- Theatrical release poster
- Japanese: ポッピンQ
- Revised Hepburn: PoppinQ
- Directed by: Naoki Miyahara
- Screenplay by: Shūko Arai
- Story by: Izumi Todo
- Produced by: Yū Kanemaru
- Starring: Asami Seto; Shiori Izawa; Atsumi Tanezaki; Ari Ozawa; Tomoyo Kurosawa; Marina Tanoue; Kaori Ishihara; Kaede Hondo; M・A・O; Satomi Arai; Unshō Ishizuka; Erii Yamazaki; Azusa Tadokoro; Megumi Toda;
- Cinematography: Shunsuke Nakamura
- Edited by: Ryuichi Takita
- Music by: Hiromi Mizutani; Shūji Katayama (Team-MAX);
- Production company: Toei Animation
- Distributed by: Toei Company, Ltd.
- Release date: December 23, 2016;
- Running time: 95 minutes
- Country: Japan
- Language: Japanese

= Pop in Q =

2016 film by Naoki Miyahara

Pop in Q (ポッピンQ, PoppinQ) is a 2016 Japanese animated fantasy dance film directed by Naoki Miyahara and written by Shūko Arai from an original story conceived by Izumi Todo.

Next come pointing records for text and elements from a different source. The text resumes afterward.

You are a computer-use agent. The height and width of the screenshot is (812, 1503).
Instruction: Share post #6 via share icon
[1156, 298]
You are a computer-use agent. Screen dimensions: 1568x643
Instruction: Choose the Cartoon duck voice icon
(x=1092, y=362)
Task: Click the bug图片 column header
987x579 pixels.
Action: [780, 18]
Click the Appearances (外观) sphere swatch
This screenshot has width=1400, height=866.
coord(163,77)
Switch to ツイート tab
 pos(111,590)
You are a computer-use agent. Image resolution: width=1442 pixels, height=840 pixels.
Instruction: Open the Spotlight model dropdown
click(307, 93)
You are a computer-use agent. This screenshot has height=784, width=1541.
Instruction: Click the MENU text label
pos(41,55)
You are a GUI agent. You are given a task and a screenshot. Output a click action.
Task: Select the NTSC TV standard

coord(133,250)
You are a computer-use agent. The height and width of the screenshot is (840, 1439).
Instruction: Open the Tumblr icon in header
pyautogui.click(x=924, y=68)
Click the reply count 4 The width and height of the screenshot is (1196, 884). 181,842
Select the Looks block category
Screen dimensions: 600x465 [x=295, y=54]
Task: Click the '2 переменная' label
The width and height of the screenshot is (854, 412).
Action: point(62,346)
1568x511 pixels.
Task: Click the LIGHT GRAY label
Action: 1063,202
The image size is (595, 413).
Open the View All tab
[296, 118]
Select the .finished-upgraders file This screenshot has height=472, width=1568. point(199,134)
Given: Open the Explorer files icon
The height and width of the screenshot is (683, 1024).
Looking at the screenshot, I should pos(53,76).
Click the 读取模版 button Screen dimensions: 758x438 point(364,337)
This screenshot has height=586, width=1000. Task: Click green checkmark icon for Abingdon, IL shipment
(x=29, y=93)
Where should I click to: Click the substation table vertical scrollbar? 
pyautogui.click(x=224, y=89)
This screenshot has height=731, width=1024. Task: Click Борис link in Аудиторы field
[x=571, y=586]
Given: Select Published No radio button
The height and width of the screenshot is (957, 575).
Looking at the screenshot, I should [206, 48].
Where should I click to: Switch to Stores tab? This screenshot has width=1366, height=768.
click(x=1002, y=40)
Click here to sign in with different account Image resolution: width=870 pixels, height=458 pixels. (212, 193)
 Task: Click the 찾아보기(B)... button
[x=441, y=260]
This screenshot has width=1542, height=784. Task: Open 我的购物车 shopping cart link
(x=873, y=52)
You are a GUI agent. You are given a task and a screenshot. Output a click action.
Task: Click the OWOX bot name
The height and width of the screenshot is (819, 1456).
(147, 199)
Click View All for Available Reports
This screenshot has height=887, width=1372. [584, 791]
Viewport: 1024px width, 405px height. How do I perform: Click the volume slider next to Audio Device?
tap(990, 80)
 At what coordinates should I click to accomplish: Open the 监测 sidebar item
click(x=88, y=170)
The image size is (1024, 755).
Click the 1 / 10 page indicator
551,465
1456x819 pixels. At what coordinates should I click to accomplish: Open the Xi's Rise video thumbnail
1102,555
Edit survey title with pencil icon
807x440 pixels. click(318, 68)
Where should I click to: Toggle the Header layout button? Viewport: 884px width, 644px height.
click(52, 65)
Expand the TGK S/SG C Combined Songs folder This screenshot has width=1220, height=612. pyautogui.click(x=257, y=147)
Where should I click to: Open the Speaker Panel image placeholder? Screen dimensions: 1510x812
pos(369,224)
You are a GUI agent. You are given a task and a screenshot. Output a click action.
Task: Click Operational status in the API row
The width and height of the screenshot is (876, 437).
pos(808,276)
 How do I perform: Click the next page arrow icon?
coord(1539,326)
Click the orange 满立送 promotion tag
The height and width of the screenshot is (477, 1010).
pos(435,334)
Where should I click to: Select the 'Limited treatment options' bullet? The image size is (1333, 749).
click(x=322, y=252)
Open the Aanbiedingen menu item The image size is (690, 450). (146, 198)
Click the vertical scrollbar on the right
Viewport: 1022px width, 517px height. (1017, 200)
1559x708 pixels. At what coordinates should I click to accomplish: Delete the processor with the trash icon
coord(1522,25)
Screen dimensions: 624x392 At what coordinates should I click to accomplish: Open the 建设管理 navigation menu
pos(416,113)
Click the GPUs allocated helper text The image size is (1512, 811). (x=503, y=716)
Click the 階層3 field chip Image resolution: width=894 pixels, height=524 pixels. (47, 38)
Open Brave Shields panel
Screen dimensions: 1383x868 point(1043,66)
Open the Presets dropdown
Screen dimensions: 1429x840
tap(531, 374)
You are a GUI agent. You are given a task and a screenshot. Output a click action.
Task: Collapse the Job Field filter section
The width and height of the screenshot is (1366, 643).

Produced by Toei Animation and distributed by Toei Company, the story of the film revolves around five middle school girls being sent to a fantasy world a day before their graduation day, and must avert the crisis through the power of dance and unity. The film stars the voices of Asami Seto, Shiori Izawa, Atsumi Tanezaki, Ari Ozawa, Tomoyo Kurosawa, Marina Tanoue, Kaori Ishihara, Kaede Hondo, M・A・O, Satomi Arai, Unshō Ishizuka, Erii Yamazaki, Azusa Tadokoro and Megumi Toda. It was released in Japan on December 23, 2016.

A crowdfunding campaign for a sequel novella was launched on October 28, 2019, with the goal being reached the following day. A crowdfunding campaign for a second novella was launched on December 7, 2020, and was later reached on January 25, 2021.

==Voice cast==
- Asami Seto as Isumi Kominato
- Shiori Izawa as Aoi Hioka
- Atsumi Tanezaki as Konatsu Tomodate
- Ari Ozawa as Asahi Ōmichi
- Tomoyo Kurosawa as Saki Tsukui
- Marina Tanoue as Pocon
- Kaori Ishihara as Ruchia
- Kaede Hondo as Daren
- M.A.O as Adona
- Satomi Arai as Rufie
- Unshō Ishizuka as Elder
- Erii Yamazaki as Remy
- Azusa Tadokoro as Miharu Fukamachi
- Megumi Toda as Nana Mitsuhashi

==Promotion==
The film was announced in April 2015. A teaser trailer was released in March 2016.

==Release==
In March 2016, it was announced in the teaser that the film is scheduled for release in the winter of 2016. A trailer released in July 2016 announced that the film was scheduled for release in January 2017. Another trailer released in September 2016 announced that the film would be released on December 23, 2016. It premiered across 221 theaters in Japan.